━━ RECORDS PROVIDED ━━

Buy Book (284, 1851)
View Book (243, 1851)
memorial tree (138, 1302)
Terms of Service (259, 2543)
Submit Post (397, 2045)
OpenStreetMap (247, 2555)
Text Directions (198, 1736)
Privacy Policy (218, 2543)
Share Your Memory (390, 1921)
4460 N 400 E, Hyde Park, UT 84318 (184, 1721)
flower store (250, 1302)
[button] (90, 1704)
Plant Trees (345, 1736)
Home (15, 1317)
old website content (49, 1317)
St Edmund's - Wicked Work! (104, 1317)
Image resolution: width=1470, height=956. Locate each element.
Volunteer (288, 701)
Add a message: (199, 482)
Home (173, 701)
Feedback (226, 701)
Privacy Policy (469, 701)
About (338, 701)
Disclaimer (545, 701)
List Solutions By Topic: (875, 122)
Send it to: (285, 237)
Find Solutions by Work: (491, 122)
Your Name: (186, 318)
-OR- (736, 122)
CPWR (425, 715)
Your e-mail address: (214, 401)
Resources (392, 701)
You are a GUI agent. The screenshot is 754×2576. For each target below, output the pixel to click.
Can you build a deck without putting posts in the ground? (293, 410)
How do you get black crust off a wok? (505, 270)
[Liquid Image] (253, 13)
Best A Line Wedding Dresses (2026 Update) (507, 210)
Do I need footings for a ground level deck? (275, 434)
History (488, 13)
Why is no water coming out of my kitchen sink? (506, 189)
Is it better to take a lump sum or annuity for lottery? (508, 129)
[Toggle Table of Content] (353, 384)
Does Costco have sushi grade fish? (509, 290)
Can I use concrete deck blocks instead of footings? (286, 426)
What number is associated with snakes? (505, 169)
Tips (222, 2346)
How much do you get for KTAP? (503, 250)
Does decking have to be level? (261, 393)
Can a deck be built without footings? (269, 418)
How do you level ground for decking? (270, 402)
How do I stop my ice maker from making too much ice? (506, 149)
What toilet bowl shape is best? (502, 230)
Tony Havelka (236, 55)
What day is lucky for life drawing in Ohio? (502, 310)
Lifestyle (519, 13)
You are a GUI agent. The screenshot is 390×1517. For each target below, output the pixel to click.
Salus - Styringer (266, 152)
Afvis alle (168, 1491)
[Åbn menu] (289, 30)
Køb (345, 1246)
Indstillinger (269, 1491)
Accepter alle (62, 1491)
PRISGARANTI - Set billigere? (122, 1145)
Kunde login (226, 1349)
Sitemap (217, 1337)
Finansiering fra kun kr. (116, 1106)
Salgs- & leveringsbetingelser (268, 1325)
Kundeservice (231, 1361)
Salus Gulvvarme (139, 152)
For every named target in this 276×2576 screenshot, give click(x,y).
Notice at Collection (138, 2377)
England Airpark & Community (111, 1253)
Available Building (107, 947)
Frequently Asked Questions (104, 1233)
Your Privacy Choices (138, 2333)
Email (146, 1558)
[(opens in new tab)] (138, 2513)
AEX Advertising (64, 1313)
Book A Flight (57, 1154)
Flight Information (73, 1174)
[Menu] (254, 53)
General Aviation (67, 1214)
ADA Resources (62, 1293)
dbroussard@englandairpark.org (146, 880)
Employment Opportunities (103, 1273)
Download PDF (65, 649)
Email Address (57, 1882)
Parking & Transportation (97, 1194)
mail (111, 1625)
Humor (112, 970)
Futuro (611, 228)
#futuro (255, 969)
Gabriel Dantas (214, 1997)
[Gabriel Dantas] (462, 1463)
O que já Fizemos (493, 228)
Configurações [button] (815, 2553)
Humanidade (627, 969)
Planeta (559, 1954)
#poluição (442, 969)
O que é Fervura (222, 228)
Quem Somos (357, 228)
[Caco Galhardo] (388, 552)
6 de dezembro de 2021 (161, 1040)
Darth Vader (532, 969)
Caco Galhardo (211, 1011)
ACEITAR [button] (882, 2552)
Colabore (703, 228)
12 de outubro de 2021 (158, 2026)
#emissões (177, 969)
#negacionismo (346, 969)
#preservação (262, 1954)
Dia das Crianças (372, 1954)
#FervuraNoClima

━━━

* **WORK ORDER**:
Each line above needs to be returned exactly as it is.

* **OUTPUT OF THE TASK**:
Buy Book (284, 1851)
View Book (243, 1851)
memorial tree (138, 1302)
Terms of Service (259, 2543)
Submit Post (397, 2045)
OpenStreetMap (247, 2555)
Text Directions (198, 1736)
Privacy Policy (218, 2543)
Share Your Memory (390, 1921)
4460 N 400 E, Hyde Park, UT 84318 (184, 1721)
flower store (250, 1302)
[button] (90, 1704)
Plant Trees (345, 1736)
Home (15, 1317)
old website content (49, 1317)
St Edmund's - Wicked Work! (104, 1317)
Image resolution: width=1470, height=956. Locate each element.
Volunteer (288, 701)
Add a message: (199, 482)
Home (173, 701)
Feedback (226, 701)
Privacy Policy (469, 701)
About (338, 701)
Disclaimer (545, 701)
List Solutions By Topic: (875, 122)
Send it to: (285, 237)
Find Solutions by Work: (491, 122)
Your Name: (186, 318)
-OR- (736, 122)
CPWR (425, 715)
Your e-mail address: (214, 401)
Resources (392, 701)
You are a GUI agent. The screenshot is 754×2576. For each target below, output the pixel to click.
Can you build a deck without putting posts in the ground? (293, 410)
How do you get black crust off a wok? (505, 270)
[Liquid Image] (253, 13)
Best A Line Wedding Dresses (2026 Update) (507, 210)
Do I need footings for a ground level deck? (275, 434)
History (488, 13)
Why is no water coming out of my kitchen sink? (506, 189)
Is it better to take a lump sum or annuity for lottery? (508, 129)
[Toggle Table of Content] (353, 384)
Does Costco have sushi grade fish? (509, 290)
Can I use concrete deck blocks instead of footings? (286, 426)
What number is associated with snakes? (505, 169)
Tips (222, 2346)
How much do you get for KTAP? (503, 250)
Does decking have to be level? (261, 393)
Can a deck be built without footings? (269, 418)
How do you level ground for decking? (270, 402)
How do I stop my ice maker from making too much ice? (506, 149)
What toilet bowl shape is best? (502, 230)
Tony Havelka (236, 55)
What day is lucky for life drawing in Ohio? (502, 310)
Lifestyle (519, 13)
You are a GUI agent. The screenshot is 390×1517. For each target below, output the pixel to click.
Salus - Styringer (266, 152)
Afvis alle (168, 1491)
[Åbn menu] (289, 30)
Køb (345, 1246)
Indstillinger (269, 1491)
Accepter alle (62, 1491)
PRISGARANTI - Set billigere? (122, 1145)
Kunde login (226, 1349)
Sitemap (217, 1337)
Finansiering fra kun kr. (116, 1106)
Salgs- & leveringsbetingelser (268, 1325)
Kundeservice (231, 1361)
Salus Gulvvarme (139, 152)
For every named target in this 276×2576 screenshot, give click(x,y).
Notice at Collection (138, 2377)
England Airpark & Community (111, 1253)
Available Building (107, 947)
Frequently Asked Questions (104, 1233)
Your Privacy Choices (138, 2333)
Email (146, 1558)
[(opens in new tab)] (138, 2513)
AEX Advertising (64, 1313)
Book A Flight (57, 1154)
Flight Information (73, 1174)
[Menu] (254, 53)
General Aviation (67, 1214)
ADA Resources (62, 1293)
dbroussard@englandairpark.org (146, 880)
Employment Opportunities (103, 1273)
Download PDF (65, 649)
Email Address (57, 1882)
Parking & Transportation (97, 1194)
mail (111, 1625)
Humor (112, 970)
Futuro (611, 228)
#futuro (255, 969)
Gabriel Dantas (214, 1997)
[Gabriel Dantas] (462, 1463)
O que já Fizemos (493, 228)
Configurações [button] (815, 2553)
Humanidade (627, 969)
Planeta (559, 1954)
#poluição (442, 969)
O que é Fervura (222, 228)
Quem Somos (357, 228)
[Caco Galhardo] (388, 552)
6 de dezembro de 2021 (161, 1040)
Darth Vader (532, 969)
Caco Galhardo (211, 1011)
ACEITAR [button] (882, 2552)
Colabore (703, 228)
12 de outubro de 2021 (158, 2026)
#emissões (177, 969)
#negacionismo (346, 969)
#preservação (262, 1954)
Dia das Crianças (372, 1954)
#FervuraNoClima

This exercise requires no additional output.